** Opening PAGE TEXT block **

I read two surprising facts about Google this week. One is that the information giant is likely to pull the plug on Google News because it’s not working. I’m not exactly sure that that means.
The second is this chart from an article in the Atlantic, which shows that newspaper companies and their websites are not seeing the increase in digital ad sales that we were seeing even a few years ago. I hope my friends in the media will write us on this blog and tell us that’s not true.
The comments below the Atlantic article are revealing.
I remember speaking at MIT some years ago on a panel on the future of Newspapers and News. I was embarrassed afterward that I had complained that web aggregators, such as Yahoo! and Google, were stealing our content. I took heat from the very liberal audience who believed information should “run free” and that advertising would follow. I wanted to believe that. I should have stuck to my guns about what we then called strategic change. Now the aggregators take the new orgs’ content and their advertising.

** Closing PAGE TEXT block **

- YOUR ASSIGNMENT:
Extend the blog post about Google and newspaper ad revenue, starting right after its last sentence.

** Opening SUPPLIED MATERIAL block **

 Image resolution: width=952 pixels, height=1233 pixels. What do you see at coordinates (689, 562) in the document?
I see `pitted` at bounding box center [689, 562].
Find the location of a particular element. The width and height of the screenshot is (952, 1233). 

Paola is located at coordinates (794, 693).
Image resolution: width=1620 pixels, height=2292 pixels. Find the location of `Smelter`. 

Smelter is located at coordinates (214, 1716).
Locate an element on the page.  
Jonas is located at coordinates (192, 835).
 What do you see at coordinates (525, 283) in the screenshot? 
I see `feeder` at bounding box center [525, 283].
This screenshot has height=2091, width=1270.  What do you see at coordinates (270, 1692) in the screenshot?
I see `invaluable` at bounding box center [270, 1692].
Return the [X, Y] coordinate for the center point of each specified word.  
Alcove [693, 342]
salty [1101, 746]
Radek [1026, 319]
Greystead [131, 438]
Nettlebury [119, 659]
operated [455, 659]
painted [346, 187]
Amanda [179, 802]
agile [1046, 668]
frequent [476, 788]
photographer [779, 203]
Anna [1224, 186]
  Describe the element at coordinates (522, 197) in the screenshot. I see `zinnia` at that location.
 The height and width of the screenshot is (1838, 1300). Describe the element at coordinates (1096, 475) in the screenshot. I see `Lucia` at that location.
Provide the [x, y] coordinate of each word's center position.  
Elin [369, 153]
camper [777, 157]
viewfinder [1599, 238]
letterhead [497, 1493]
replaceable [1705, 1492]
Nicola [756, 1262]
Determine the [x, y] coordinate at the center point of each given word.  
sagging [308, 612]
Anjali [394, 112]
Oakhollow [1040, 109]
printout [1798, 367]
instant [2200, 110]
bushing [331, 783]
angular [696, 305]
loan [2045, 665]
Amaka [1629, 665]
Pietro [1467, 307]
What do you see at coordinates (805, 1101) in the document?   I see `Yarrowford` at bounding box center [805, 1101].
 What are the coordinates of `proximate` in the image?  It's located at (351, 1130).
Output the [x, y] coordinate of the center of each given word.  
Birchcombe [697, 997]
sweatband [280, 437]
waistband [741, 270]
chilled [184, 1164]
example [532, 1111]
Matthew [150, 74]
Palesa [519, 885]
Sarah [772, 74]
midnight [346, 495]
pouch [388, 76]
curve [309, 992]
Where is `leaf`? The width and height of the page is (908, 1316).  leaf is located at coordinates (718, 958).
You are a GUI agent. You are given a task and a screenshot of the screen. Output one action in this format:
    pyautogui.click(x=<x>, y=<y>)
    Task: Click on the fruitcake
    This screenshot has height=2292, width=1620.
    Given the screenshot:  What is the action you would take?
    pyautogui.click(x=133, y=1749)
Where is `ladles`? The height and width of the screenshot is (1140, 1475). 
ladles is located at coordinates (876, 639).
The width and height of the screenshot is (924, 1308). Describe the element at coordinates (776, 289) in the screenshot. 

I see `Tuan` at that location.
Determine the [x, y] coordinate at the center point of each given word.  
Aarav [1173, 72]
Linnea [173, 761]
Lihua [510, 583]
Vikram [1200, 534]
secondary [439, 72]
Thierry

** Closing SUPPLIED MATERIAL block **

- RESULT OF THIS TASK:
I am an avid user of digital content and now spend my work life helping businesses use it to tell their stories and sell their products. I still yearn to be part of the news operation even though my current jobs feel a lot like reporting and editing in the new digital world. I still can’t get started every day until I read the 3D news “paper” with my coffee. I was there in the 1990s when Harvard geniuses told us at Poynter that it wasn’t the newsroom that needed to revolutionize, it was the advertising departments. We didn’t move fast enough.
I would love to hear from those still in the soup what the answers are. Please comment! The Brazilian spammers are now boring me.